Republicans will likely oppose everything
The point here is not that blue states (which also have poor grades) fare better. It’s that red states have a serious need for upgrades, too.
Many Republicans do acknowledge the need for such upgrades, and say they’d support a plan that spends only on “real” infrastructure. But their goal is to sink the entire Biden plan. They will likely oppose even a separate measure that includes only “real” infrastructure spending.
After all, Republicans have already ruled out tax hikes to fund this spending, and it’s unlikely they’ll fund it with deficit spending, since they want to run in 2022 on the idea that deficits exploded on Biden’s watch.
So what will they support in the end? Probably nothing. At best only a few GOP senators will back even a skinny bill focused only on “real” infrastructure.
Which brings us to this “small-business job creators” talking point.
‘Small-business job creators’
On taxes, the two biggest elements in Biden’s plan would raise the corporate tax rate from 21 percent to 28 percent, and make various changes to tax law to make it harder for multinational corporations to avoid taxes by sheltering revenue offshore.
Neither of these would seriously impact what Republicans call “small-business job creators,” according to Steven Rosenthal, a senior fellow at the nonpartisan Tax Policy Center.
“By definition, raising the corporate tax rate and creating a more robust minimum tax for foreign profits would not reach small businesses,” Rosenthal told me.
While you can debate what constitutes a “small business,” Rosenthal noted, most of what we’d reasonably call small businesses don’t have any incentive (like public trading of shares) to adopt a corporate structure that subjects them to corporate taxes.
It’s true that some smaller organizations adopt various business structures such as limited liability partnerships. But those are not subject to corporate taxation (taxes on profits are levied directly on owners), and are often big and/or are owned by wealthy individuals, Rosenthal said.
Even more to the point, proposals to recoup multinational revenue from offshore are targeted by definition at large corporations, not small businesses, Rosenthal noted.
These proposals would close loopholes in the minimum tax on certain types of income earned abroad — ones created by the 2017 GOP tax cut — by raising that minimum tax and tightening how it’s applied, to deincentivize more tax avoidance via international profit shifting.
Rosenthal said applying the “small business” label to such companies is ludicrous. “How could a small business ever have foreign profits from abroad?” Rosenthal asked.
This points to an even deeper GOP scam at play here.
A deeper GOP scam
Republicans have also been claiming the Biden tax proposals would make the U.S. less competitive relative to lower-tax countries (resulting in capital invested elsewhere) and would discourage job-creating corporate investment at home.
But as a wonky Paul Krugman analysis points out, this is highly unlikely.

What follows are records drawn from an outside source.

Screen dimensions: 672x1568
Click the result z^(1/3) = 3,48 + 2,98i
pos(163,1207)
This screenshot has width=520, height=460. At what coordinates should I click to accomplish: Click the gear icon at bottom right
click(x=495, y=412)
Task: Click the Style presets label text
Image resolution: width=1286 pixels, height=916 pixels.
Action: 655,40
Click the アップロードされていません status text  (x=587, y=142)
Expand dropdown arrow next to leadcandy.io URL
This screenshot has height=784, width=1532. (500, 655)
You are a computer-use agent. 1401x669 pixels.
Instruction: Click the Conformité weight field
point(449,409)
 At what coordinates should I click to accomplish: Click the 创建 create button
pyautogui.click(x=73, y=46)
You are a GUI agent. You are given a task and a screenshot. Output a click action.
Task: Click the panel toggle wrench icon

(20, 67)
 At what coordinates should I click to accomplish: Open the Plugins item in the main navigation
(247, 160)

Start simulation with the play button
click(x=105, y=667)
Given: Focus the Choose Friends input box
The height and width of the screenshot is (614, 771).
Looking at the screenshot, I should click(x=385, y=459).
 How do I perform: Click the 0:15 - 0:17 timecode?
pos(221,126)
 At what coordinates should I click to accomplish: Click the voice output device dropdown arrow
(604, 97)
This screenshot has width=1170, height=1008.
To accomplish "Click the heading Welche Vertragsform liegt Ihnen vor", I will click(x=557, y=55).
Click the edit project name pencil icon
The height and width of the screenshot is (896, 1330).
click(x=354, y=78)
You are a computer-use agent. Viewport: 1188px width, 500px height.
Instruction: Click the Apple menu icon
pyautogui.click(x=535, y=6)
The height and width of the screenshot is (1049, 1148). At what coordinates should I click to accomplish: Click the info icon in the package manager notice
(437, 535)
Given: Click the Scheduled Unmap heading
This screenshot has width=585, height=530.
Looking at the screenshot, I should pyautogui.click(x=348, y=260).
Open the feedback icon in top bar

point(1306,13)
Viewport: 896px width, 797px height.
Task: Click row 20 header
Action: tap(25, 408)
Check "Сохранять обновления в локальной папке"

First, the main lure for multinationals is not investing capital elsewhere, but merely “accounting tricks” to park profits in tax havens for the purpose of tax avoidance, which Biden’s plan would address.
What’s more, as Krugman notes, much of the profits subject to higher corporate tax rates would be ones generated by market power, something that’s especially true of Big Tech companies. Because those profits are generated above and beyond what capital investment itself generated — they’re a product of monopolistic positioning — such a tax won’t deter such investment.
What we’re left with is this. The “small-business job creator” line is supposed to take an old GOP talking point (about taxes hurting heroic job creators) that has taken on “masters of the universe” connotations and give it a sheen of heartland-ish, producerist virtue.
But when Republicans vote against these proposals, they’ll be protecting multinationals’ ability to evade taxes with offshore accounting trickery and shielding corporations from paying higher taxes on monopoly profits, including those of the “woke Big Tech” they’ve been attacking lately. That this will come at a cost to infrastructure in red states only makes the scam worse.